Variational Autoencoders¶
Open In Colab Download Jupyter Notebbok
In this tutorial, we want to use PyBlaze to train a variational autoencoder (VAE). More precisely, we want to generate handwritten digits as obtained from the MNIST dataset.
Later on, we will repeat the same tutorial and train a Wasserstein GAN instead of a VAE.
Note: This tutorial currently lacks both explanation and any theory. It will be added in the future.
[1]:
import numpy as np
import torch
import torch.nn as nn
import torch.nn.functional as F
import torch.optim as optim
import torch.distributions as D
import torchvision
import torchvision.transforms as transforms
import pyblaze.nn as xnn
import pyblaze.nn.functional as X
import matplotlib.pyplot as plt
%reload_ext autoreload
%autoreload 2
plt.style.use('seaborn-notebook')
plt.rcParams['figure.dpi'] = 150
Loading the Data¶
At first, we want to load the data.
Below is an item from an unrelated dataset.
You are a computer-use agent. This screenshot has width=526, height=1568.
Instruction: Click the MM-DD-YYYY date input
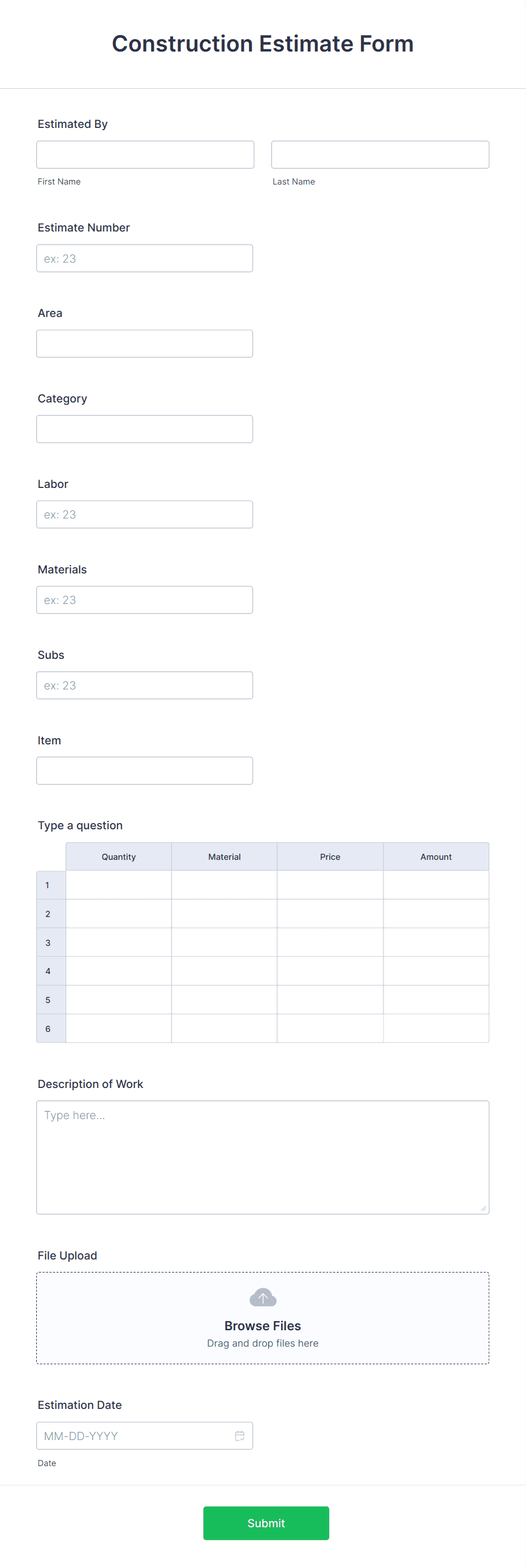(145, 1436)
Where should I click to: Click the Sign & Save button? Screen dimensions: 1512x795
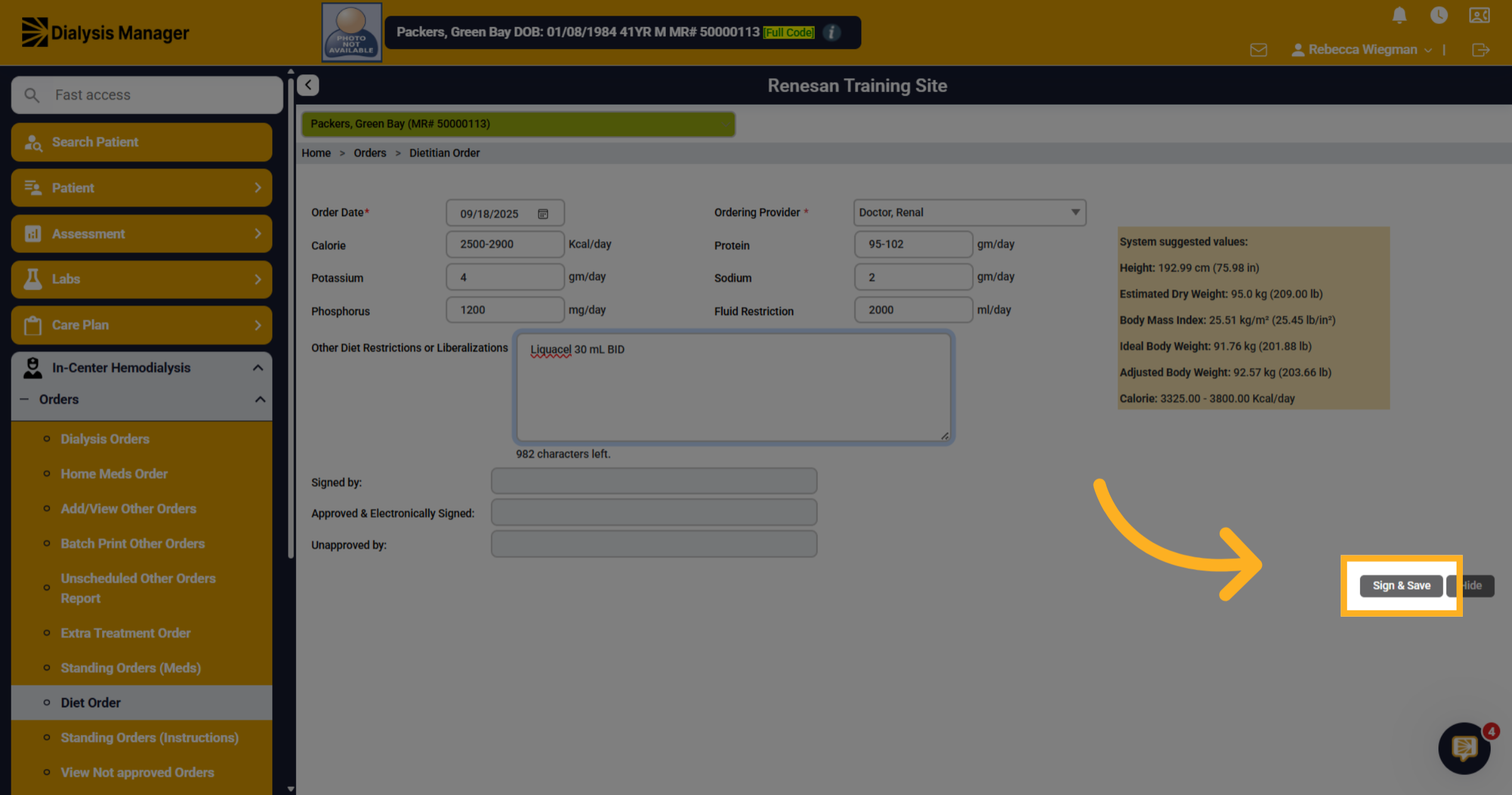[1401, 585]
Again, torchvision
can make our life easier:
[2]:
train_val_dataset = torchvision.datasets.MNIST(
root="~/Downloads/", train=True, download=True, transform=transforms.ToTensor()
)
test_dataset = torchvision.datasets.MNIST(
root="~/Downloads/", train=False, download=True, transform=transforms.ToTensor()
)
As we did before, we can also easily initialize the data loaders:
[3]:
train_dataset, val_dataset = train_val_dataset.random_split(0.8, 0.2)
train_loader = train_dataset.loader(batch_size=256, num_workers=4, shuffle=True)
val_loader = val_dataset.loader(batch_size=2048)
test_loader = test_dataset.loader(batch_size=2048)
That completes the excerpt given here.